[net.sources] File compression utility

thomas@utah-gr.UUCP (07/05/84)
: So you can just pipe this message into sh :
cat <<'EOF' >README

Well, with all this discussion about file compression (for news batching
in particular) going around, I decided to implement the text compression
algorithm described in the June Computer magazine.  The author claimed
blinding speed and good compression ratios.  It's certainly faster than
compact (but, then, what wouldn't be), but it's also the same speed as
pack, and gets better compression than both of them.  On 350K bytes of
unix-wizards, compact took about 8 minutes of CPU, pack took about 80
seconds, and compress (herein) also took 80 seconds.  But, compact and
pack got about 30% compression, whereas compress got over 50%.  So, I
decided I had something, and that others might be interested, too.

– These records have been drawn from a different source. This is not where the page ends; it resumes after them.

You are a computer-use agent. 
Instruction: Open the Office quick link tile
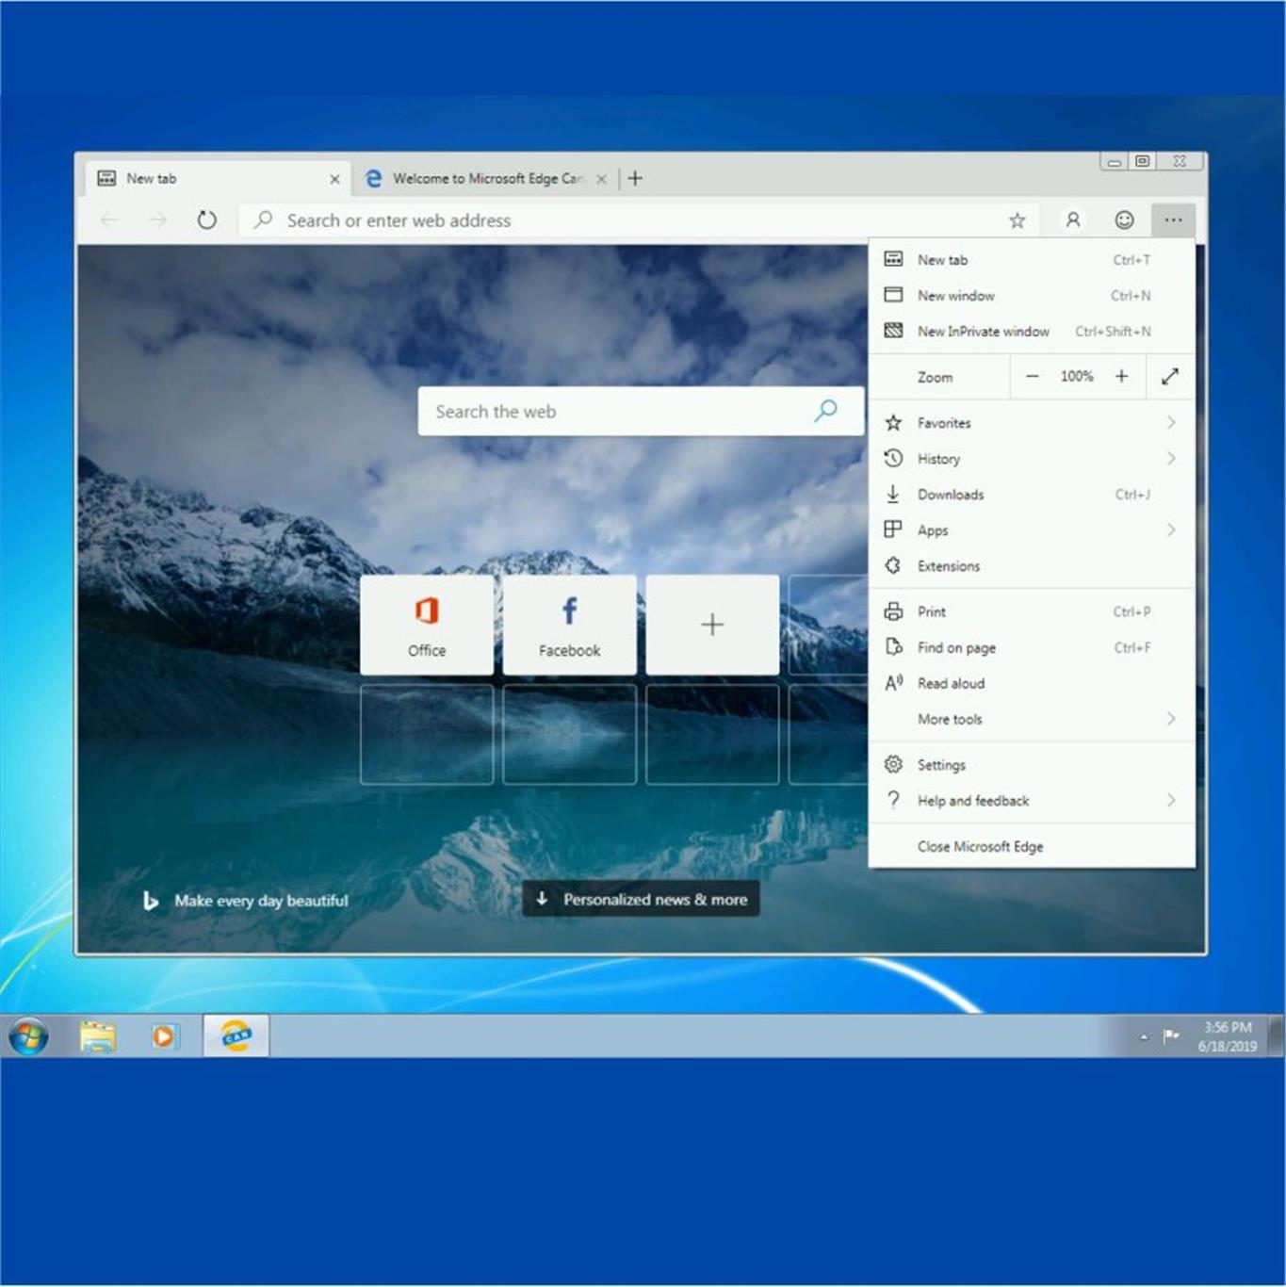(427, 625)
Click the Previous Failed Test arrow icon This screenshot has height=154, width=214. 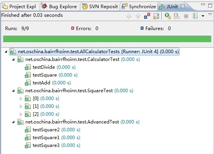[x=138, y=16]
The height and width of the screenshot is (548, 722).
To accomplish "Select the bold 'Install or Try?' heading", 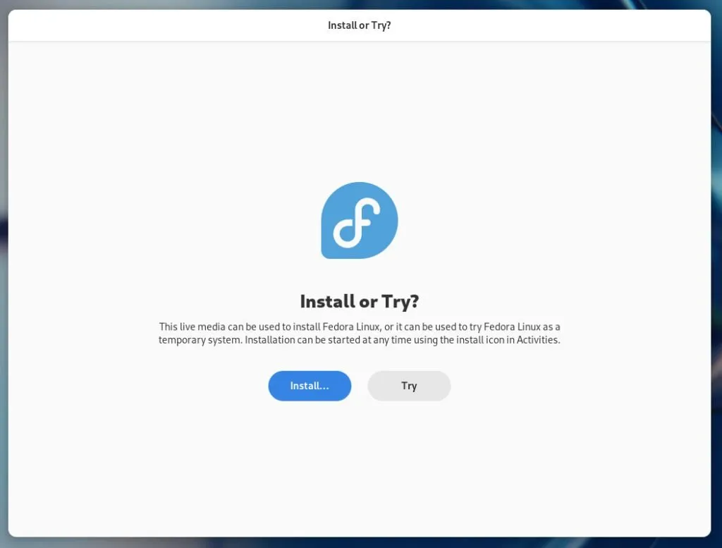I will [x=360, y=302].
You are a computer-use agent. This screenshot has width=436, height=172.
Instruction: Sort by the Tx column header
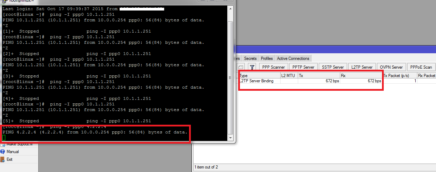pos(318,75)
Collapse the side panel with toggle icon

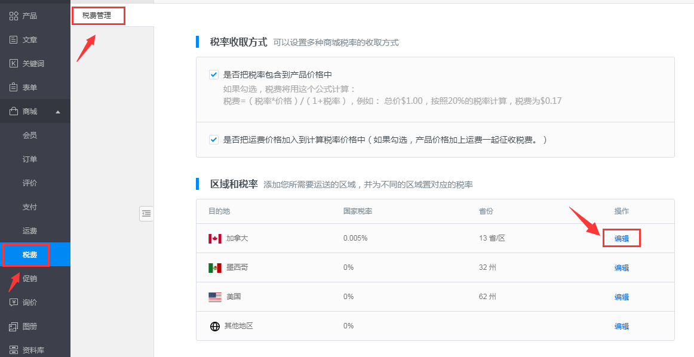146,213
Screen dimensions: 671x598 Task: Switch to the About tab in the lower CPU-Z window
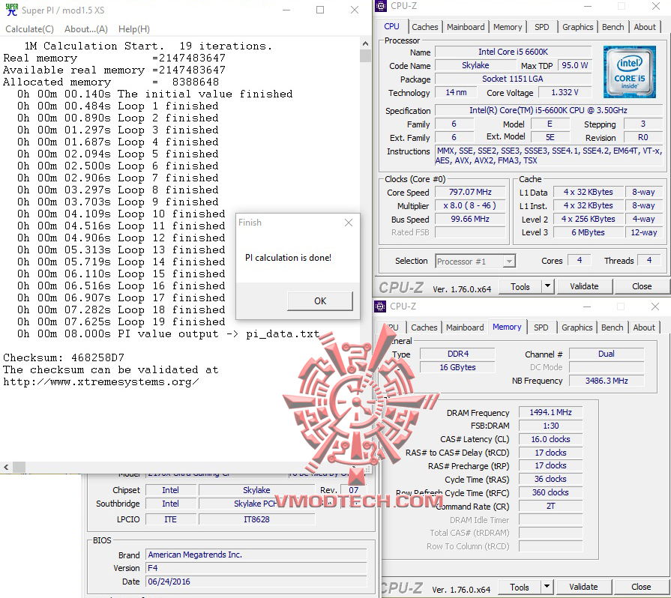pyautogui.click(x=643, y=327)
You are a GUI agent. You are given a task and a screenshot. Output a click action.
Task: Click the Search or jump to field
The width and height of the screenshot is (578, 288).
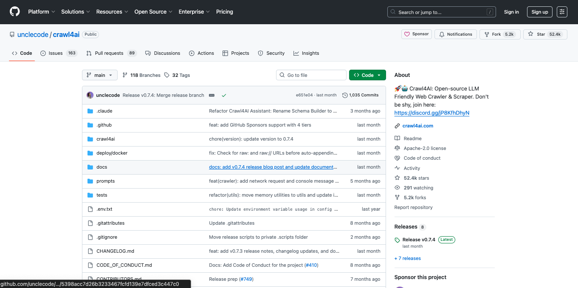tap(441, 12)
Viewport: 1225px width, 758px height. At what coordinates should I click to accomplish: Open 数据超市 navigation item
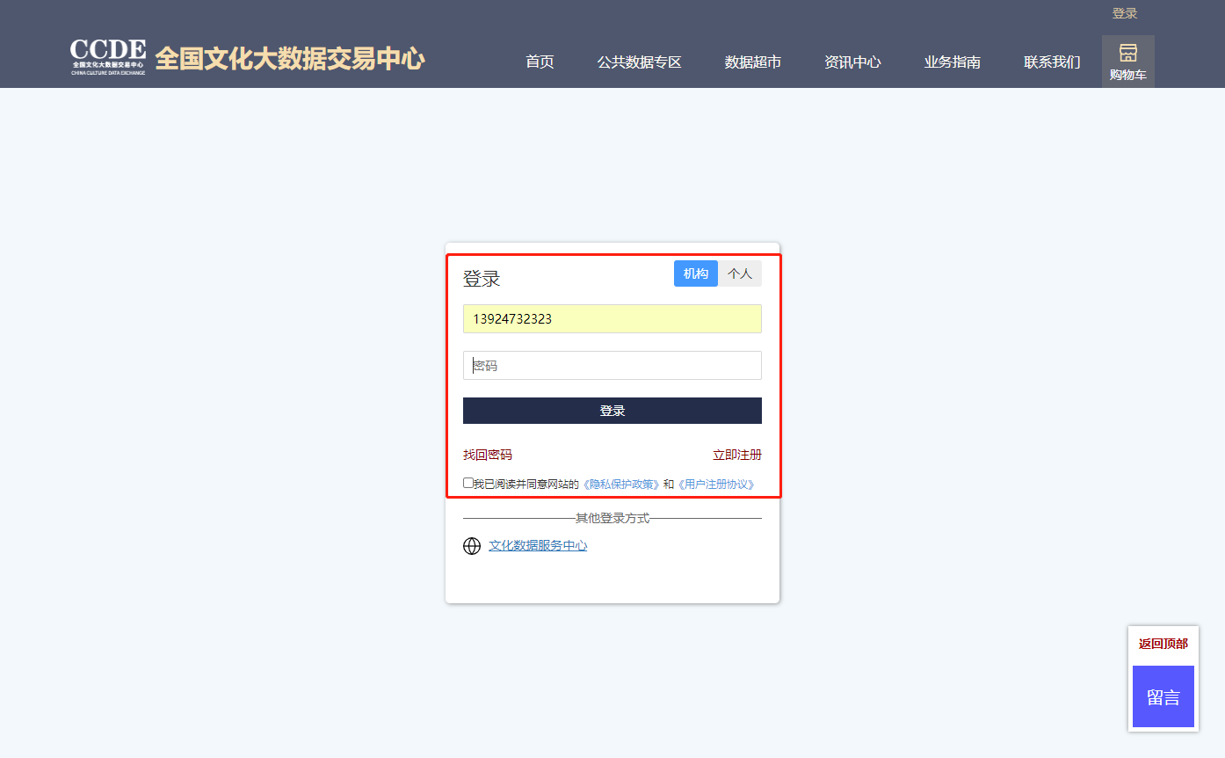[752, 62]
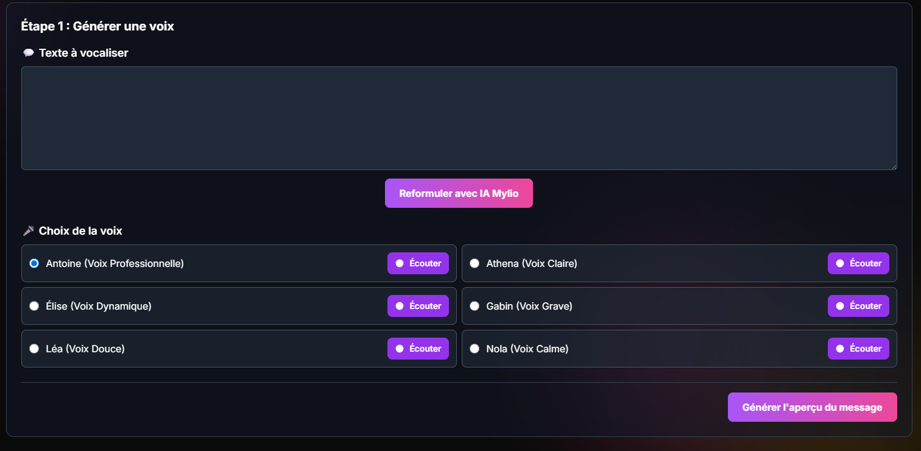Viewport: 921px width, 451px height.
Task: Play the Antoine voice preview
Action: [418, 263]
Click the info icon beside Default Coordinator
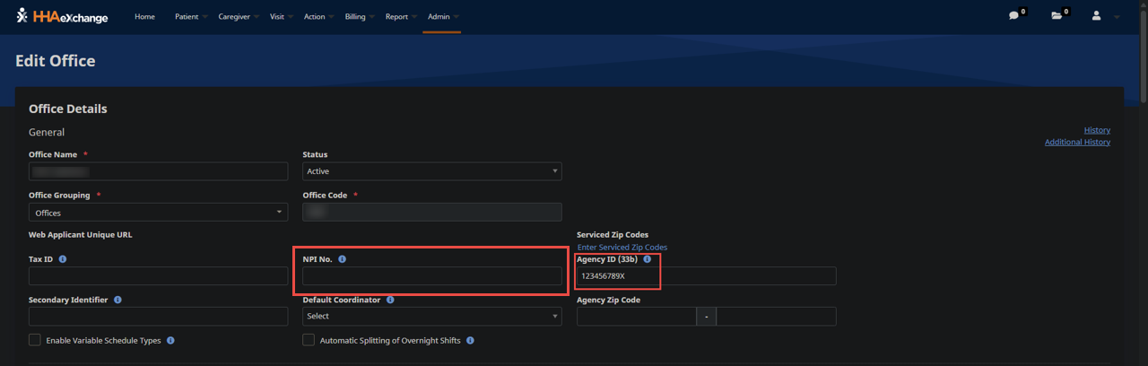 tap(390, 300)
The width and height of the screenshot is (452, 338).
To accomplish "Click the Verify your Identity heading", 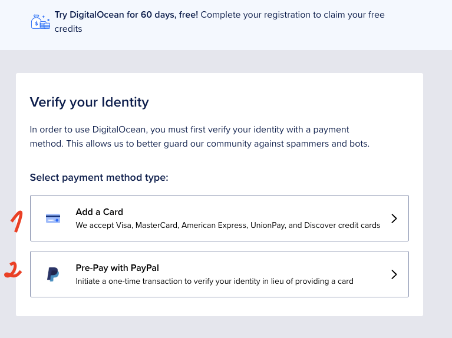I will 89,102.
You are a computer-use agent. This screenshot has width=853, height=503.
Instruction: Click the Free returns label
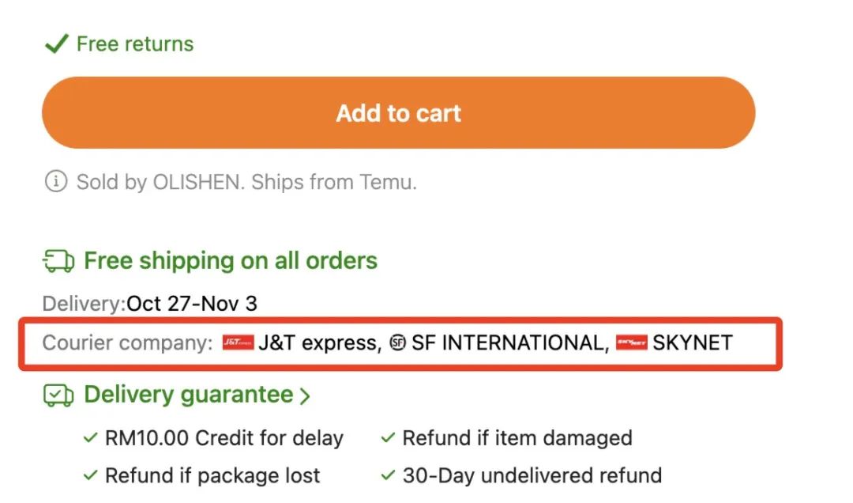pyautogui.click(x=135, y=43)
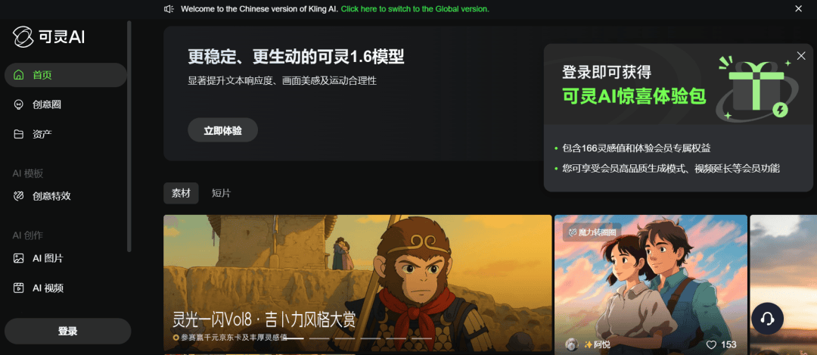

As is probably true of compact and pack (although I haven't checked),
the byte order within a word is probably relevant here, but as long as
you stay on a single machine type, you should be ok.  (Can anybody
elucidate on this?)  There are a couple of asm's in the code (extv and
insv instructions), so anyone porting it to another machine will have to
deal with this anyway (and could probably make it compatible with Vax
byte order at the same time).  Anyway, I've linted the code (both with
and without -p), so it should run elsewhere.  Note the longs in the
code, you can take these out if you reduce BITS to <= 15.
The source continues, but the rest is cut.